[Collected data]
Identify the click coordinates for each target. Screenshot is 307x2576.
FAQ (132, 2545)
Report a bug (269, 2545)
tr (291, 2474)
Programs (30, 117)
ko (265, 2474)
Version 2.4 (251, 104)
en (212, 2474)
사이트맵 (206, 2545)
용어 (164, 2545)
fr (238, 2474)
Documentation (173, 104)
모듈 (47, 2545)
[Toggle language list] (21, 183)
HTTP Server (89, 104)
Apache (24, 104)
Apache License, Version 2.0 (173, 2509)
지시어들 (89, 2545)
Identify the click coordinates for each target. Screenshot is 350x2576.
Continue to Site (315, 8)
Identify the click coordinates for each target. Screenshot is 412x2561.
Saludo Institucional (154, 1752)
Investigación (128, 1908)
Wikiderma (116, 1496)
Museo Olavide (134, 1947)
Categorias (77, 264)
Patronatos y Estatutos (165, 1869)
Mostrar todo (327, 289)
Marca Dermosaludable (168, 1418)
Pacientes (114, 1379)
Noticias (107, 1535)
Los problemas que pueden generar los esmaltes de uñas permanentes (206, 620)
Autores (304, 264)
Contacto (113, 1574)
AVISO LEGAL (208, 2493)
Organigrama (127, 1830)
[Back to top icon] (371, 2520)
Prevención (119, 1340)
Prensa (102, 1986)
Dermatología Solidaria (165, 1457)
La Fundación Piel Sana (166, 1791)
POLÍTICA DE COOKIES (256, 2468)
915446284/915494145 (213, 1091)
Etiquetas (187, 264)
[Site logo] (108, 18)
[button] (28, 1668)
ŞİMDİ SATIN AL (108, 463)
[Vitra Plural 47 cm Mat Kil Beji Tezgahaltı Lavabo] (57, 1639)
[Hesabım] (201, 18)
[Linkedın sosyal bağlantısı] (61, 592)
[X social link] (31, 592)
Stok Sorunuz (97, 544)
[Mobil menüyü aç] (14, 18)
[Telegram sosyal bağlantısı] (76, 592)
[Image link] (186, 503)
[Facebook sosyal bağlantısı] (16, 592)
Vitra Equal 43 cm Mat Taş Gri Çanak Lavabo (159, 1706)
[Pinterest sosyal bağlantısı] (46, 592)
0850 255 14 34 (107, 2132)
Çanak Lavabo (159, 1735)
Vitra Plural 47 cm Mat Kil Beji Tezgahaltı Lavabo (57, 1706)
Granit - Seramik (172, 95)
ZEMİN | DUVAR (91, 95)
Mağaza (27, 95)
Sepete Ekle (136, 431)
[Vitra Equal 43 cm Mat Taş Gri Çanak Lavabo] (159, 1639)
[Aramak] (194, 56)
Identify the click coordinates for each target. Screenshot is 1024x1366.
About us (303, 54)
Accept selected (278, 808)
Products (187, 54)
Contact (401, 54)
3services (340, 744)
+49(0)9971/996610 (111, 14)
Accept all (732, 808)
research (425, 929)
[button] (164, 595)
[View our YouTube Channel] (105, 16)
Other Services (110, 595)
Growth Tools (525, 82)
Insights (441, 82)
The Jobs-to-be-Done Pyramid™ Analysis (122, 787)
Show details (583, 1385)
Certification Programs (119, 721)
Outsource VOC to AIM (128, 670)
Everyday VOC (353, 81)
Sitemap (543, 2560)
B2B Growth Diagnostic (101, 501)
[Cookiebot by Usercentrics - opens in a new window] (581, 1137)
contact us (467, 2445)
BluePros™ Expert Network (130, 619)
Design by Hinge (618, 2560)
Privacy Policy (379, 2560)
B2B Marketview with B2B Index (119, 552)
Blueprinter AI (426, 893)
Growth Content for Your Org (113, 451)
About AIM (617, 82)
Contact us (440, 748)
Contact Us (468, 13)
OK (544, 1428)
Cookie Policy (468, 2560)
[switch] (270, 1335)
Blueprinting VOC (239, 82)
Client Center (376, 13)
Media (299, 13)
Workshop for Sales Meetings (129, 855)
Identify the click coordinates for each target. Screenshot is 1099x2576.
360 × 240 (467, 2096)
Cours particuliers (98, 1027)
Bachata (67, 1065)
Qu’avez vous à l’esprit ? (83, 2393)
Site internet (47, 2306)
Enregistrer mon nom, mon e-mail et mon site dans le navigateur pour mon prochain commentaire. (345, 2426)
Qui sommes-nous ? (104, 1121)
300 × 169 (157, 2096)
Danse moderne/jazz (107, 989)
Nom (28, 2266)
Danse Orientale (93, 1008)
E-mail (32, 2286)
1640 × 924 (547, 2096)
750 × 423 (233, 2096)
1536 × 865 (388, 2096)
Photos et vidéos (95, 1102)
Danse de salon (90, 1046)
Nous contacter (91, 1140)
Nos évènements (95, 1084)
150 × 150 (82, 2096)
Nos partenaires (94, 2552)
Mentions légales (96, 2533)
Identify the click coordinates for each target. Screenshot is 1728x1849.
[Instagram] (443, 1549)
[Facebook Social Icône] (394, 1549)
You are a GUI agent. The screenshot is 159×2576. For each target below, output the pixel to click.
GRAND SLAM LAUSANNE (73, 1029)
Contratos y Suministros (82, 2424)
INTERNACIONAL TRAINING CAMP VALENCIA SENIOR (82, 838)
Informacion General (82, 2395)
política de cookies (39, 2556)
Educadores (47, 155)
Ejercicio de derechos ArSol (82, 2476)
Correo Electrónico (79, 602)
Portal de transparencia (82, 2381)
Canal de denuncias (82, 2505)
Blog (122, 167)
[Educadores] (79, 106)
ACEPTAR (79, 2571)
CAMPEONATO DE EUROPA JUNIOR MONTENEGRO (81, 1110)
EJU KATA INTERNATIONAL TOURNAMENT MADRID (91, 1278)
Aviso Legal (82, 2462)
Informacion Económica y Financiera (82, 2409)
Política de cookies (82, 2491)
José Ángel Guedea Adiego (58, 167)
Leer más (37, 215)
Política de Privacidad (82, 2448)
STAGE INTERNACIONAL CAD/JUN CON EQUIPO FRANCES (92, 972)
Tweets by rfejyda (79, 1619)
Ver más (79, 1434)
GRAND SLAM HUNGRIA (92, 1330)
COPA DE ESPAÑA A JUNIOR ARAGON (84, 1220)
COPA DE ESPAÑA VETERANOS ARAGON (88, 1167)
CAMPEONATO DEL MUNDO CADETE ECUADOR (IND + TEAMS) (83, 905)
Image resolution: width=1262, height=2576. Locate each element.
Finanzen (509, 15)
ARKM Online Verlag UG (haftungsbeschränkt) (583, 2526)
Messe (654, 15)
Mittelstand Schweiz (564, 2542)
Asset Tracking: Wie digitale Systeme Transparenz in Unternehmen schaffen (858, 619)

**Task brief:** The full set of entries above has to be restated exactly.

**Exercise output:**
Identify the click coordinates for each target. Screenshot is 307x2576.
FAQ (132, 2545)
Report a bug (269, 2545)
tr (291, 2474)
Programs (30, 117)
ko (265, 2474)
Version 2.4 (251, 104)
en (212, 2474)
사이트맵 (206, 2545)
용어 (164, 2545)
fr (238, 2474)
Documentation (173, 104)
모듈 (47, 2545)
[Toggle language list] (21, 183)
HTTP Server (89, 104)
Apache (24, 104)
Apache License, Version 2.0 (173, 2509)
지시어들 (89, 2545)
Identify the click coordinates for each target. Screenshot is 350x2576.
Continue to Site (315, 8)
Identify the click coordinates for each target. Screenshot is 412x2561.
Saludo Institucional (154, 1752)
Investigación (128, 1908)
Wikiderma (116, 1496)
Museo Olavide (134, 1947)
Categorias (77, 264)
Patronatos y Estatutos (165, 1869)
Mostrar todo (327, 289)
Marca Dermosaludable (168, 1418)
Pacientes (114, 1379)
Noticias (107, 1535)
Los problemas que pueden generar los esmaltes de uñas permanentes (206, 620)
Autores (304, 264)
Contacto (113, 1574)
AVISO LEGAL (208, 2493)
Organigrama (127, 1830)
[Back to top icon] (371, 2520)
Prevención (119, 1340)
Prensa (102, 1986)
Dermatología Solidaria (165, 1457)
La Fundación Piel Sana (166, 1791)
POLÍTICA DE COOKIES (256, 2468)
915446284/915494145 (213, 1091)
Etiquetas (187, 264)
[Site logo] (108, 18)
[button] (28, 1668)
ŞİMDİ SATIN AL (108, 463)
[Vitra Plural 47 cm Mat Kil Beji Tezgahaltı Lavabo] (57, 1639)
[Hesabım] (201, 18)
[Linkedın sosyal bağlantısı] (61, 592)
[X social link] (31, 592)
Stok Sorunuz (97, 544)
[Mobil menüyü aç] (14, 18)
[Telegram sosyal bağlantısı] (76, 592)
[Image link] (186, 503)
[Facebook sosyal bağlantısı] (16, 592)
Vitra Equal 43 cm Mat Taş Gri Çanak Lavabo (159, 1706)
[Pinterest sosyal bağlantısı] (46, 592)
0850 255 14 34 (107, 2132)
Çanak Lavabo (159, 1735)
Vitra Plural 47 cm Mat Kil Beji Tezgahaltı Lavabo (57, 1706)
Granit - Seramik (172, 95)
ZEMİN | DUVAR (91, 95)
Mağaza (27, 95)
Sepete Ekle (136, 431)
[Vitra Equal 43 cm Mat Taş Gri Çanak Lavabo] (159, 1639)
[Aramak] (194, 56)
Identify the click coordinates for each target. Screenshot is 1024x1366.
About us (303, 54)
Accept selected (278, 808)
Products (187, 54)
Contact (401, 54)
3services (340, 744)
+49(0)9971/996610 (111, 14)
Accept all (732, 808)
research (425, 929)
[button] (164, 595)
[View our YouTube Channel] (105, 16)
Other Services (110, 595)
Growth Tools (525, 82)
Insights (441, 82)
The Jobs-to-be-Done Pyramid™ Analysis (122, 787)
Show details (583, 1385)
Certification Programs (119, 721)
Outsource VOC to AIM (128, 670)
Everyday VOC (353, 81)
Sitemap (543, 2560)
B2B Growth Diagnostic (101, 501)
[Cookiebot by Usercentrics - opens in a new window] (581, 1137)
contact us (467, 2445)
BluePros™ Expert Network (130, 619)
Design by Hinge (618, 2560)
Privacy Policy (379, 2560)
B2B Marketview with B2B Index (119, 552)
Blueprinter AI (426, 893)
Growth Content for Your Org (113, 451)
About AIM (617, 82)
Contact us (440, 748)
Contact Us (468, 13)
OK (544, 1428)
Cookie Policy (468, 2560)
[switch] (270, 1335)
Blueprinting VOC (239, 82)
Client Center (376, 13)
Media (299, 13)
Workshop for Sales Meetings (129, 855)
Identify the click coordinates for each target. Screenshot is 1099x2576.
360 × 240 (467, 2096)
Cours particuliers (98, 1027)
Bachata (67, 1065)
Qu’avez vous à l’esprit ? (83, 2393)
Site internet (47, 2306)
Enregistrer mon nom, mon e-mail et mon site dans le navigateur pour mon prochain commentaire. (345, 2426)
Qui sommes-nous ? (104, 1121)
300 × 169 (157, 2096)
Danse moderne/jazz (107, 989)
Nom (28, 2266)
Danse Orientale (93, 1008)
E-mail (32, 2286)
1640 × 924 (547, 2096)
750 × 423 (233, 2096)
1536 × 865 (388, 2096)
Photos et vidéos (95, 1102)
Danse de salon (90, 1046)
Nous contacter (91, 1140)
Nos évènements (95, 1084)
150 × 150 (82, 2096)
Nos partenaires (94, 2552)
Mentions légales (96, 2533)
Identify the click coordinates for each target. Screenshot is 1728x1849.
[Instagram] (443, 1549)
[Facebook Social Icône] (394, 1549)
You are a GUI agent. The screenshot is 159×2576. For each target below, output the pixel to click.
GRAND SLAM LAUSANNE (73, 1029)
Contratos y Suministros (82, 2424)
INTERNACIONAL TRAINING CAMP VALENCIA SENIOR (82, 838)
Informacion General (82, 2395)
política de cookies (39, 2556)
Educadores (47, 155)
Ejercicio de derechos ArSol (82, 2476)
Correo Electrónico (79, 602)
Portal de transparencia (82, 2381)
Canal de denuncias (82, 2505)
Blog (122, 167)
[Educadores] (79, 106)
ACEPTAR (79, 2571)
CAMPEONATO DE EUROPA JUNIOR MONTENEGRO (81, 1110)
EJU KATA INTERNATIONAL TOURNAMENT MADRID (91, 1278)
Aviso Legal (82, 2462)
Informacion Económica y Financiera (82, 2409)
Política de cookies (82, 2491)
José Ángel Guedea Adiego (58, 167)
Leer más (37, 215)
Política de Privacidad (82, 2448)
STAGE INTERNACIONAL CAD/JUN CON EQUIPO FRANCES (92, 972)
Tweets by rfejyda (79, 1619)
Ver más (79, 1434)
GRAND SLAM HUNGRIA (92, 1330)
COPA DE ESPAÑA A JUNIOR ARAGON (84, 1220)
COPA DE ESPAÑA VETERANOS ARAGON (88, 1167)
CAMPEONATO DEL MUNDO CADETE ECUADOR (IND + TEAMS) (83, 905)
Image resolution: width=1262, height=2576. Locate each element.
Finanzen (509, 15)
ARKM Online Verlag UG (haftungsbeschränkt) (583, 2526)
Messe (654, 15)
Mittelstand Schweiz (564, 2542)
Asset Tracking: Wie digitale Systeme Transparenz in Unternehmen schaffen (858, 619)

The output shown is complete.